Escalation of trade war with China further impacting agriculture and manufacturing

Aug 8, 2019

Container ship
Credit flickr

The Trump administration has placed a 25% tax on $250 billion worth of Chinese imports. The plan is to institute another 10% on $300 billion on September 1st. More recently, the threat to levy another 10% tariff on Chinese goods not yet affected. As the trade war escalates how is it impacting farmers and manufacturers in West Michigan and across the country?

“We’ve said consistently the short-run effects of a trade war are always negative. There’s no such thing as a short-run gain in a trade war.”

Paul Isely is associate dean in the Seidman College of Business at Grand Valley State University.

“What you’re banking on is you’re going to be able to negotiate a deal in the future that is worth the pain you’re feeling now.”

When President Donald Trump recently threatened an addition 10% tariff on Chinese imports not already slapped with a tax, China allowed its currency, the yuan, to devalue. That was Monday. Tuesday, the currency was back to its previous level. Isely considers this a shot across the bow. China also suspended all U.S. agriculture purchases.

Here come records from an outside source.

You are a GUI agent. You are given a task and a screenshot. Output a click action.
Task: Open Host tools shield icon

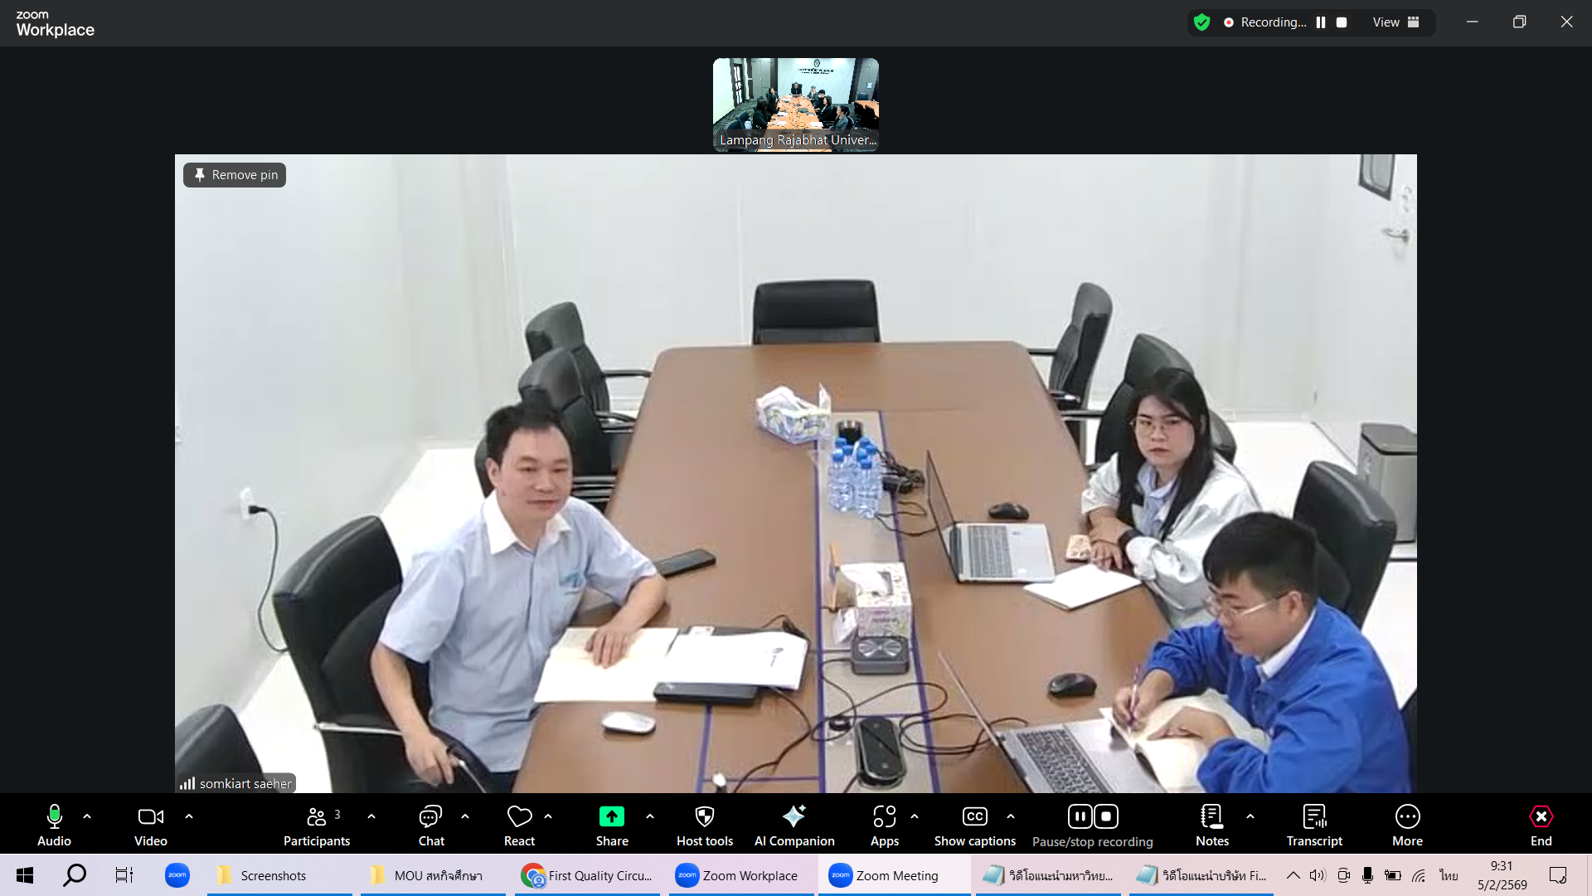(x=704, y=817)
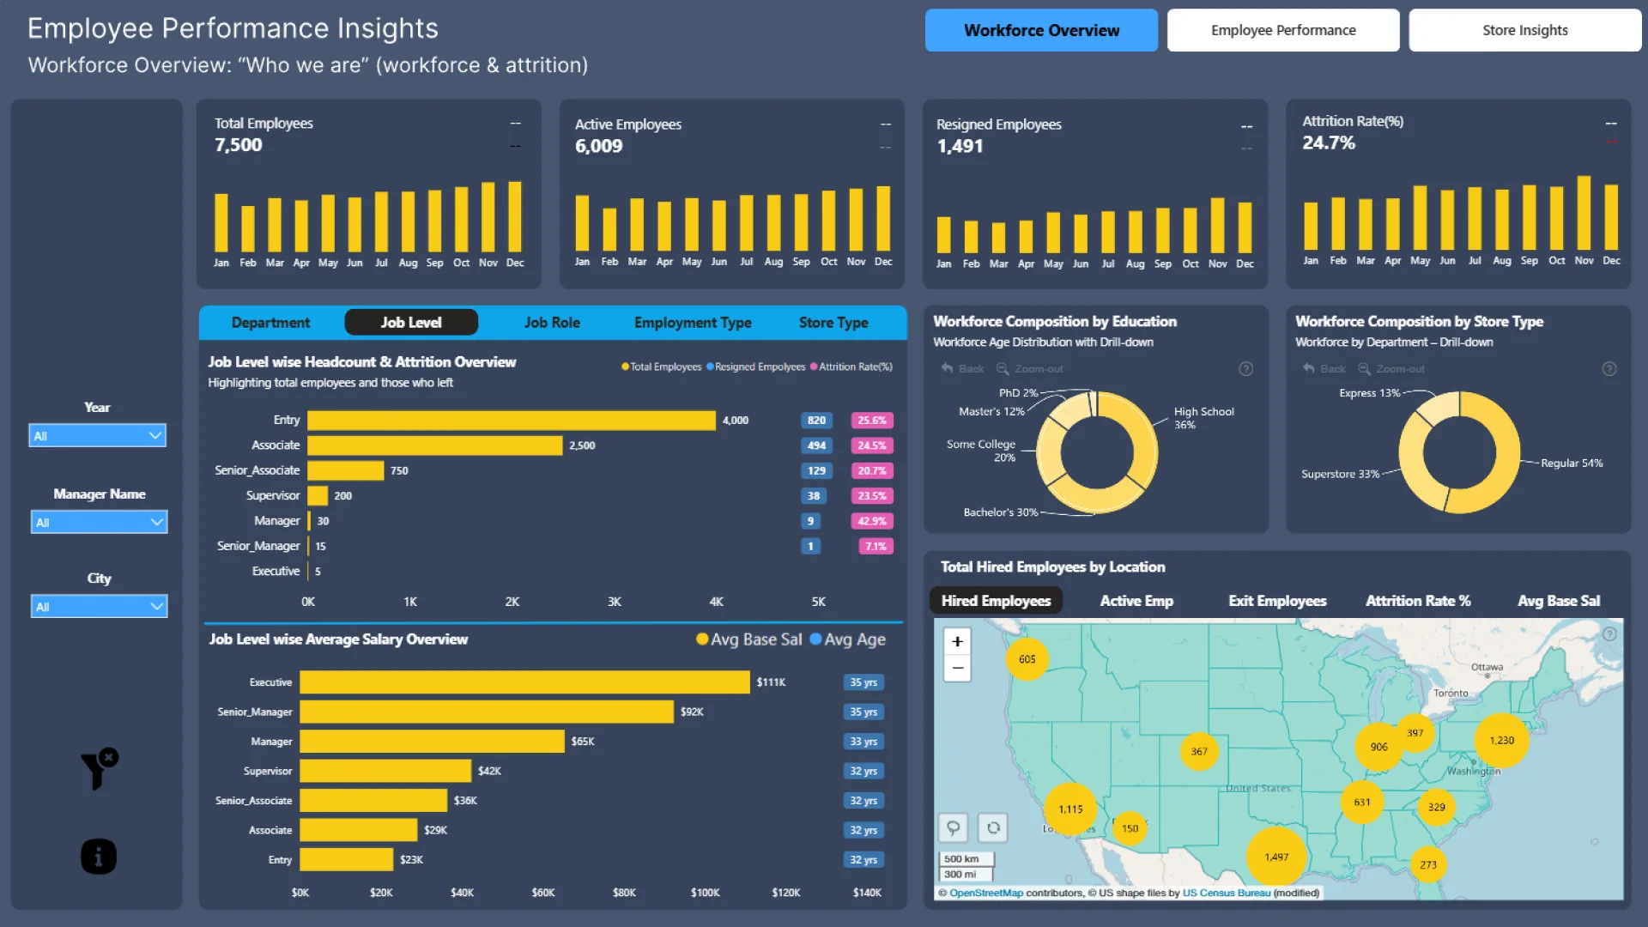Reset the map view with refresh icon
1648x927 pixels.
point(993,827)
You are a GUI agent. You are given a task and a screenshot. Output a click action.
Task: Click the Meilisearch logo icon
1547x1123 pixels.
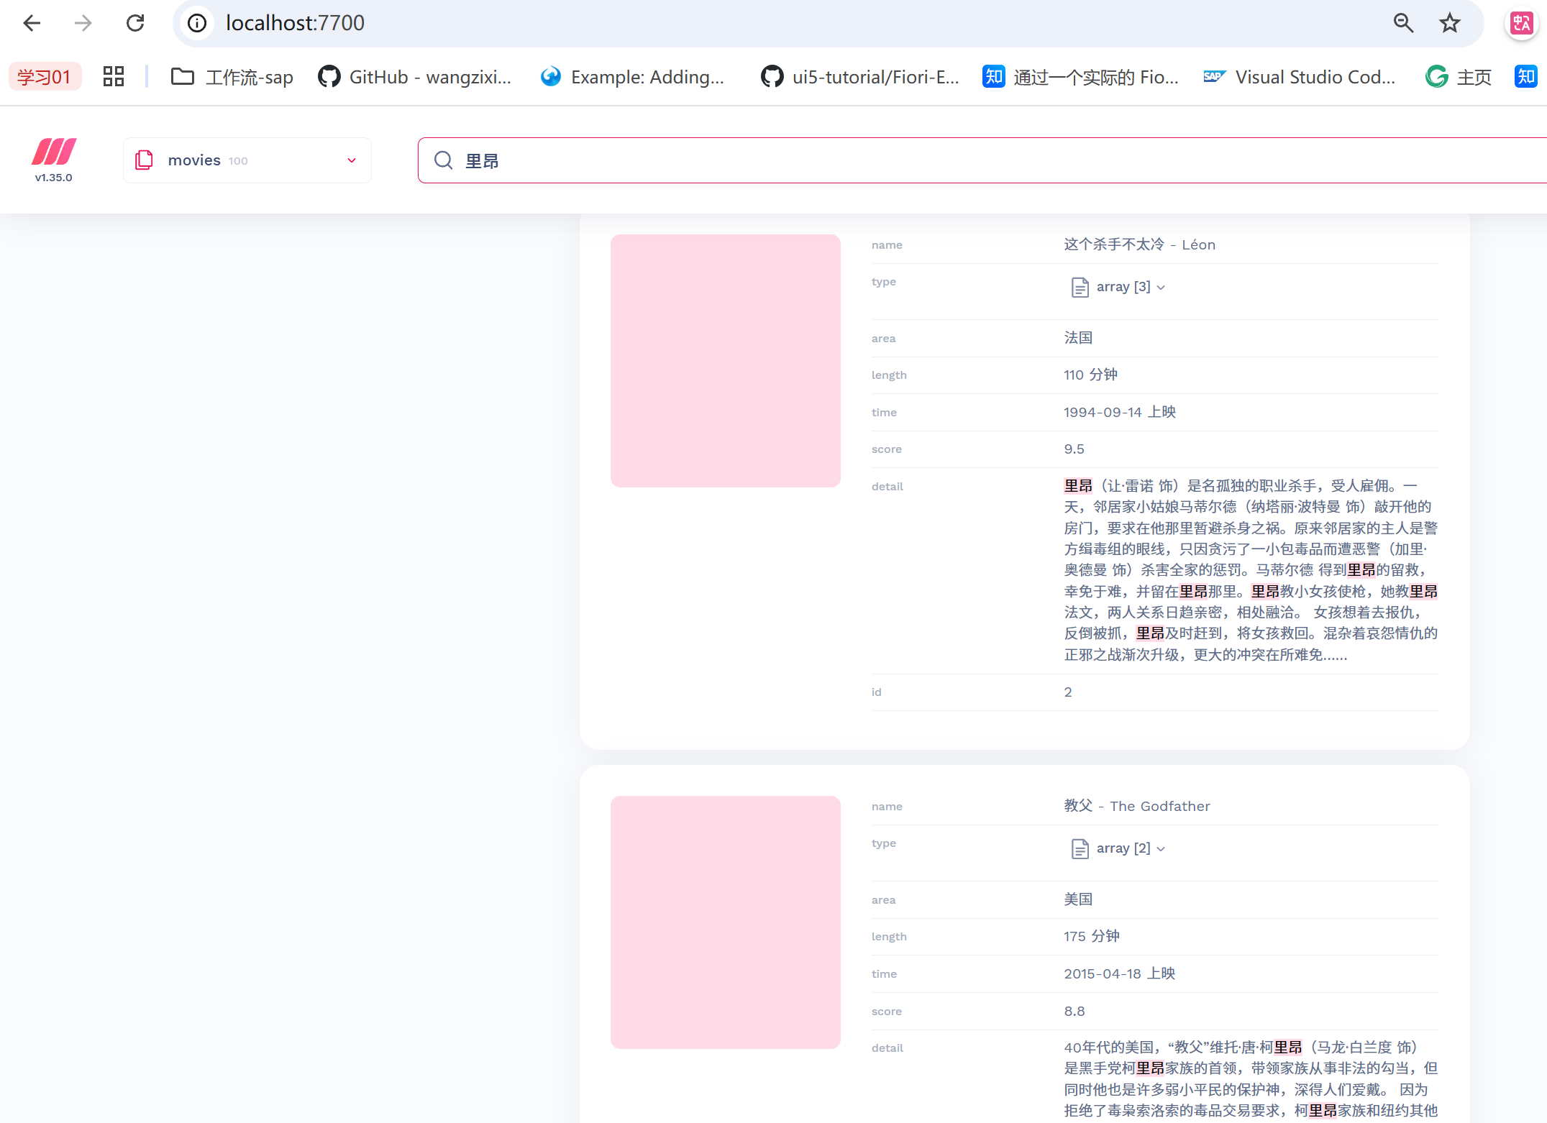(54, 152)
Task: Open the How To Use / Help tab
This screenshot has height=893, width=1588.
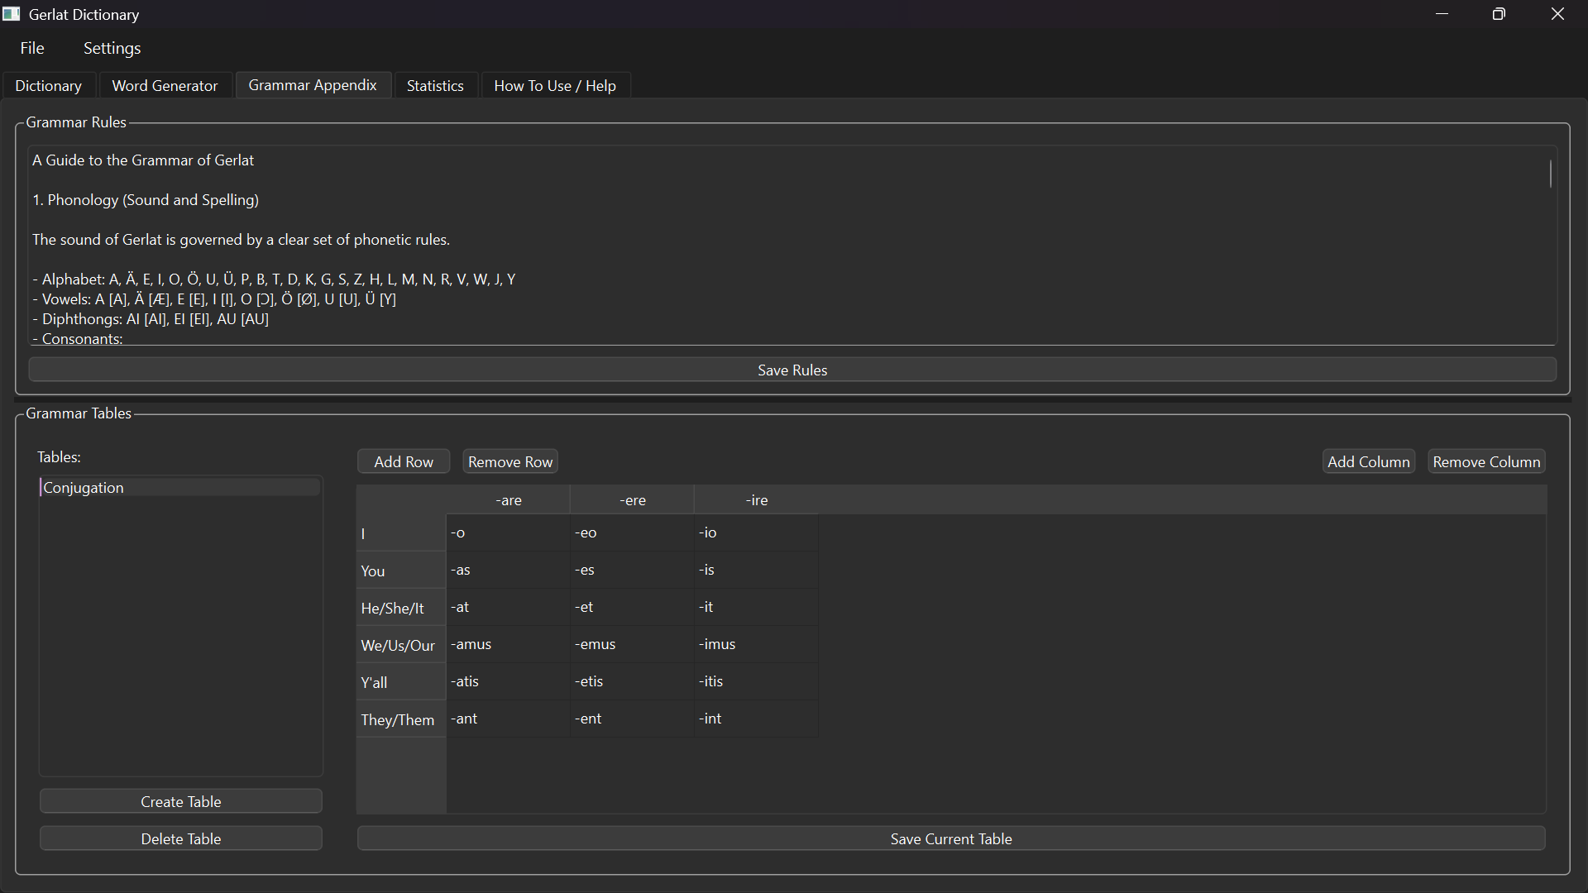Action: click(x=555, y=85)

“A lot of those ag contracts are long-term. So, if you start giving up those markets, even if it was just a short-term change, you’ve given those Chinese suppliers the ability to start working with other countries, with other farmers, with other organizations, and they start to say, ‘Hey, it’s not so hard to switch.’ You know, it gets rid of that momentum of buying the goods from us. And that’s going to be a problem for us.”

Manufacturing supply chains are also being disrupted in southeast Asia.

“Yes, we’ve seen reports over and over again of the fact that Vietnam is now full. You’ve seen a lot of U.S. firms trying to move into Vietnam or other parts of southeast Asia to try to move to other low labor cost areas out of China. And so, what has started to happen is we’re actually moving to areas that are higher cost and we’re leaving open those lower cost suppliers in China to work with companies in Europe and other parts of Asia. So, we’re helping to reduce the cost structure for a lot of the places we’re competing with and we’re increasing the cost structure for our own companies and that will lead to a harder business solution a year or two down the road.”

Isely explains the trade war uncertainty has caused many American firms to back away from equipment investment. He points out a pull-back in those investments are identified within Federal Reserve Economic Data now. The same data identified leading up to the last two recessions. Patrick Center, WGVU News.